======== Selected passage ========

Dataset Specification
Dataset is an important part of machine learning. Subsequent models are built based on datasets. We need to manage datasets. The following is the standard format of the dataset that Pipcook should save after the data is collected through the DataCollectType
plugin. Our DataAccessType
layer assumes that the data already meets the following specifications.
For different dataset formats, DataCollectType
plugin is used to smooth the differences.
Image
PascalVOC Dataset format, the detailed directory is as follows:
📂dataset
┣ 📂annotations
┃ ┣ 📂train
┃ ┃ ┣ 📜...
┃ ┃ ┗ 📜${image_name}.xml
┃ ┣ 📂test
┃ ┗ 📂validation
┗ 📂images
┣ 📜...

======== Provided data ========

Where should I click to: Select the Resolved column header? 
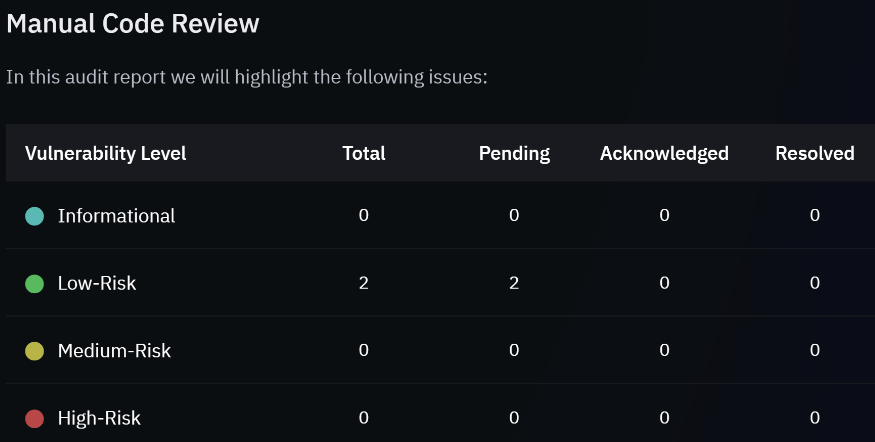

========

■ **Problems to solve**:
**a)** Decide whether each statement below agrees with the dataset specification. Answer yes or no for each, and quote the words of the text that decide it.
(i) The DataAccessType layer assumes the data already meets the specifications.
(ii) Image datasets are stored in the COCO format.
(iii) The DataCollectType plugin smooths the differences between dataset formats.
**b)** Go on with the dataset specification from the point where the text stops.

■ **In response**:
**a)**
(i) Yes: "layer assumes that the data already meets the following specifications"
(ii) No: "PascalVOC Dataset format, the detailed directory is as follows"
(iii) Yes: "plugin is used to smooth the differences"

**b)**
┗ 📜${image_name}.jpg
Or representing in XML:
<?xml version="1.0" encoding="UTF-8" standalone="yes"?>
<annotation>
<folder>folder path</folder>
<filename>image name</filename>
<size>
<width>width</width>
<height>height</height>
</size>
<object>
<name>category name</name>
<bndbox> <!--this is not necessary for image classification problem-->
<xmin>left</xmin>
<ymin>top</ymin>
<xmax>right</xmax>
<ymax>bottom</ymax>
</bndbox>
</object>
</annotation>
Text
The text category should be a CSV file. The first column is the text content, and the second column is the category name. The delimiter is ‘,’ without a header.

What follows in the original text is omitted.